SpendWeave reads your Capacity Metrics data and maps CU consumption to item kind, so the dataflow vs notebook cost split is visible in your actual numbers rather than a generic benchmark.
Frequently asked questions
How much do Dataflows Gen2 cost in Microsoft Fabric? Dataflows Gen2 pull from your Fabric capacity using up to four meters simultaneously. Standard compute for a CI/CD dataflow runs at 12 CU per second for the first 10 minutes of query duration, dropping to 1.5 CU per second beyond that. High-scale compute (when staging is enabled) adds 6 CU per second on top, billed per workspace. Fast Copy (when a supported connector is used and Fast Copy is enabled) charges 1.5 CU per second for the duration of the copy activity — this is a conditional, time-based charge, not a standing overhead. All figures are from Microsoft Learn, checked June 2026.
Are Dataflows Gen2 more expensive than Spark notebooks? For heavy ETL — transforms running more than a few minutes, large dataset sizes, or repeated high-frequency refreshes — yes, substantially. A 30-minute notebook job on Spark draws roughly 0.5 CU-hours of compute (billed only for active runtime, no idle cost). The same 30-minute dataflow transform on standard CI/CD compute costs about 2.5 CU-hours — roughly five times more. The gap widens further with staging enabled. For complex, repeated heavy transforms, Spark notebooks or Warehouse stored procedures are cheaper at scale.
What is the difference between CI/CD and non-CI/CD Dataflows Gen2 pricing? Since April 2026, all new Dataflows Gen2 are CI/CD by default — the non-CI/CD item type can no longer be created. The CI/CD rate uses a two-tier model (12 CU/s for the first 10 minutes, then 1.5 CU/s). Legacy non-CI/CD dataflows run at a flat 16 CU/s for the full duration. Existing non-CI/CD dataflows continue to work, but any new ETL work is automatically at the CI/CD rate.
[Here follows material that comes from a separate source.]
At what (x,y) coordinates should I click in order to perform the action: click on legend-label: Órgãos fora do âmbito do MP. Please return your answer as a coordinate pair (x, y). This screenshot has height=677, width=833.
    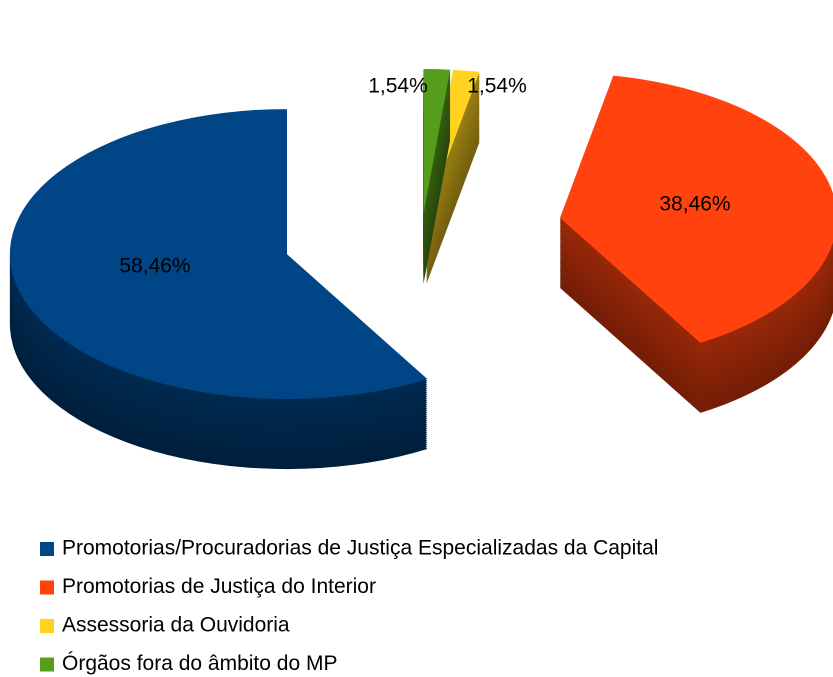
    Looking at the image, I should click on (200, 664).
Does enabling staging in Dataflows Gen2 increase cost? Yes. Staging routes queries through a Lakehouse or Warehouse SQL engine and adds 6 CU per second on top of your standard compute charges. That additional meter is billed at the workspace level, so it can be harder to isolate in the Capacity Metrics app. For wide or complex transforms, staging can improve performance, but the cost premium is real and compounds with long query durations.
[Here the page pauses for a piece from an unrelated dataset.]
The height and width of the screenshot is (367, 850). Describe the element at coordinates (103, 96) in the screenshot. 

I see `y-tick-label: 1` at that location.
When should I use a Spark notebook instead of Dataflows Gen2? Use Spark notebooks when transforms run longer than a few minutes, involve large datasets, or need to run frequently. Under the Autoscale Billing model for Spark (an opt-in serverless tier), a job draws approximately 0.5 CU-hours of compute for active runtime only. On standard Fabric capacity, the actual consumption depends on pool size and job duration — a medium starter pool running 30 minutes costs roughly 2.0 CU-hours. Either model has no tiered-rate penalty for long runs. Use Dataflows Gen2 when the transform is short, data volumes are small, you need the low-code Power Query interface, or the refresh frequency is low — once or twice a day at most.
Researched with AI assistance, written and fact-checked by Jonathan Flach, verified against Microsoft Learn.